圧痛部位の局在がもっとも有効な診断手段で、徒手的に手関節を動かす誘発検査にて疼痛や不安定性、クリックの有無を調べます。
スキャフォイド シフトテストと呼ばれる徒手的検査では舟状骨と月状骨間の離開の診断に有用で陽性の場合、疼痛やクリックが誘発されます。
治療
基本的には、サポーターやバンテージによる固定や関節のサポートなど保存療法が推奨されますが、陳旧例の場合には手術療法の適応となることがあります。
オカルト ガングリオン
病態
ガングリオンは関節包から発生する粘液を主体とした腫瘤とされており、特に外傷後の手関節背側のガングリオンは無痛性の腫瘤が増大して気づかれることがほとんどです。
小さなガングリオンでは腫瘤を触知せず手関節の慢性背部痛などの症状を訴え、オカルトガングリオンと呼ばれ診断も容易ではありません。
疼痛の原因には腫瘤が伸筋支帯や後骨間神経の分枝を圧迫することで生じるとされています。
診断
手背に限局した圧痛があり、X線像で異常が認められない場合には本症を念頭に置きます。確定診断には、穿刺による粘膜の観察が必要とされ、本症では腫瘤が小さく穿刺が不可能なこともあり、その場合、超音波検査が有効となります。
治療
穿刺を行い、再発を繰り返す場合には切除が必要になります。
ドケルバン病
手関節背側第1コンパートメント内を通過する短母指伸筋腱、長母指外転筋腱の狭窄性腱鞘炎で、中年以降の女性や周産期の女性に多発する慢性炎症です。
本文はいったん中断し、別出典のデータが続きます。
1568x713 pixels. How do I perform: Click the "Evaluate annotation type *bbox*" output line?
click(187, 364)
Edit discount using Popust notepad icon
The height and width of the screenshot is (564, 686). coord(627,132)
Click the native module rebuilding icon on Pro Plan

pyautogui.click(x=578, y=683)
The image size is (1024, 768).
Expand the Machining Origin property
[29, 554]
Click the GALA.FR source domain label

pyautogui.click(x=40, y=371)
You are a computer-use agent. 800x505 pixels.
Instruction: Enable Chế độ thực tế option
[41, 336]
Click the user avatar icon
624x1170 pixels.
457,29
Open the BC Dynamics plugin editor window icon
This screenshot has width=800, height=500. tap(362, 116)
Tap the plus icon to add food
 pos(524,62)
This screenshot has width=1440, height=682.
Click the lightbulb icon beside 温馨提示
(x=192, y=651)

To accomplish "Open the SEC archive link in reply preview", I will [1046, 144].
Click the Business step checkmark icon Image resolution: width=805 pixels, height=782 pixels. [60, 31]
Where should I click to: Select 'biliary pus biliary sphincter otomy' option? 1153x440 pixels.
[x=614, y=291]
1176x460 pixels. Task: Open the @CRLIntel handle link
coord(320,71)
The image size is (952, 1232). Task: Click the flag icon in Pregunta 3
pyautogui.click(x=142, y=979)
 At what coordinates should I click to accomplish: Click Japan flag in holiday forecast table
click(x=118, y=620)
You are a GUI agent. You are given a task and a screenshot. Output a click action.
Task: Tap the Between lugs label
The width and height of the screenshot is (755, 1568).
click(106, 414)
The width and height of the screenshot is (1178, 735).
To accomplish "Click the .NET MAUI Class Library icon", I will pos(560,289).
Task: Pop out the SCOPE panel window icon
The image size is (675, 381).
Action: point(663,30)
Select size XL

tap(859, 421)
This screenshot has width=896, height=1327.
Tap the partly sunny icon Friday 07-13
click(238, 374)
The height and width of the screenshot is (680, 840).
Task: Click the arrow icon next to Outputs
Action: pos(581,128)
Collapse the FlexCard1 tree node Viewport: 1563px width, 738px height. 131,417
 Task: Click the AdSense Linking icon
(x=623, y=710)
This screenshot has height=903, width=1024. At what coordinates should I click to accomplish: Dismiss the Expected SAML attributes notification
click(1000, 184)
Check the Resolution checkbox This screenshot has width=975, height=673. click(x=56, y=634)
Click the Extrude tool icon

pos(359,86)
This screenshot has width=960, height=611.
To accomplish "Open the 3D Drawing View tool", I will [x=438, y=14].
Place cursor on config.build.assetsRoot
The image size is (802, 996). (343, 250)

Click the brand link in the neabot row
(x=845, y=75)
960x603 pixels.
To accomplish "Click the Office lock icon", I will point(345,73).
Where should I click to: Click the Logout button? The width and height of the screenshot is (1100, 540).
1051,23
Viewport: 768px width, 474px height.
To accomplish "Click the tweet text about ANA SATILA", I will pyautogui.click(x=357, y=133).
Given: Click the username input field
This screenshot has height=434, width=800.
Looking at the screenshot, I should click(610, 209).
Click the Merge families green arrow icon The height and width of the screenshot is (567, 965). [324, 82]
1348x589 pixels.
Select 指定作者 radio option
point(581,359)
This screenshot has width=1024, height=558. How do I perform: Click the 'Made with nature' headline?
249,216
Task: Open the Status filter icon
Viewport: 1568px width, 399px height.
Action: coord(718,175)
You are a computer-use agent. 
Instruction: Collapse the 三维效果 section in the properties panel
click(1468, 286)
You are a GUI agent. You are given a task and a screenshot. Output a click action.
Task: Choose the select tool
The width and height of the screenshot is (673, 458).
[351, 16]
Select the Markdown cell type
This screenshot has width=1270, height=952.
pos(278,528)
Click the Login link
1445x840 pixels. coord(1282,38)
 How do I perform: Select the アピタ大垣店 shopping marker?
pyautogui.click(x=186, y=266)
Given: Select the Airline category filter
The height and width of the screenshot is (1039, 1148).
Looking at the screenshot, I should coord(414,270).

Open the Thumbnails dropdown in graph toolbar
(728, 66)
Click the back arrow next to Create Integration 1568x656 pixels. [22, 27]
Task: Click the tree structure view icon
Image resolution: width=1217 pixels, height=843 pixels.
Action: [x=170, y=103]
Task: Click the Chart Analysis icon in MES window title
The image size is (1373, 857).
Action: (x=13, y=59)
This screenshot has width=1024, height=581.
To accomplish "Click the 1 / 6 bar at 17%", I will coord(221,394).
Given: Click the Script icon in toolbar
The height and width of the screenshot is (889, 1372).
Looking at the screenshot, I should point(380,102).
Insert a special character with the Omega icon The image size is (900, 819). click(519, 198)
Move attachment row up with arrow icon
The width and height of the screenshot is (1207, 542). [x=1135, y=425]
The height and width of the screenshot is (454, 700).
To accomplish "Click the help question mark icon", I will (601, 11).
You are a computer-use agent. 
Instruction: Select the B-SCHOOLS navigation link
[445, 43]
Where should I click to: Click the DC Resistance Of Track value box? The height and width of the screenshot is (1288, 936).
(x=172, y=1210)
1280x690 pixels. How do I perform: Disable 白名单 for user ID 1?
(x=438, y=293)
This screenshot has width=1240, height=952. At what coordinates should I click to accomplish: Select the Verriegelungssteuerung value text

母指使用時の橈側の痛みであり、診断のポイントは背側第1コンパートメント(筋区画)に腫脹、圧痛を認め、徒手的検査であるファンケルシュタインテストが陽性になることが多くあります。
治療は患部へのコラーゲン注射や超音波などの物理療法、テーピングなどによる患部のほごといった保存療法が原則となります。
改善が見られない場合は手術療法の適応となります。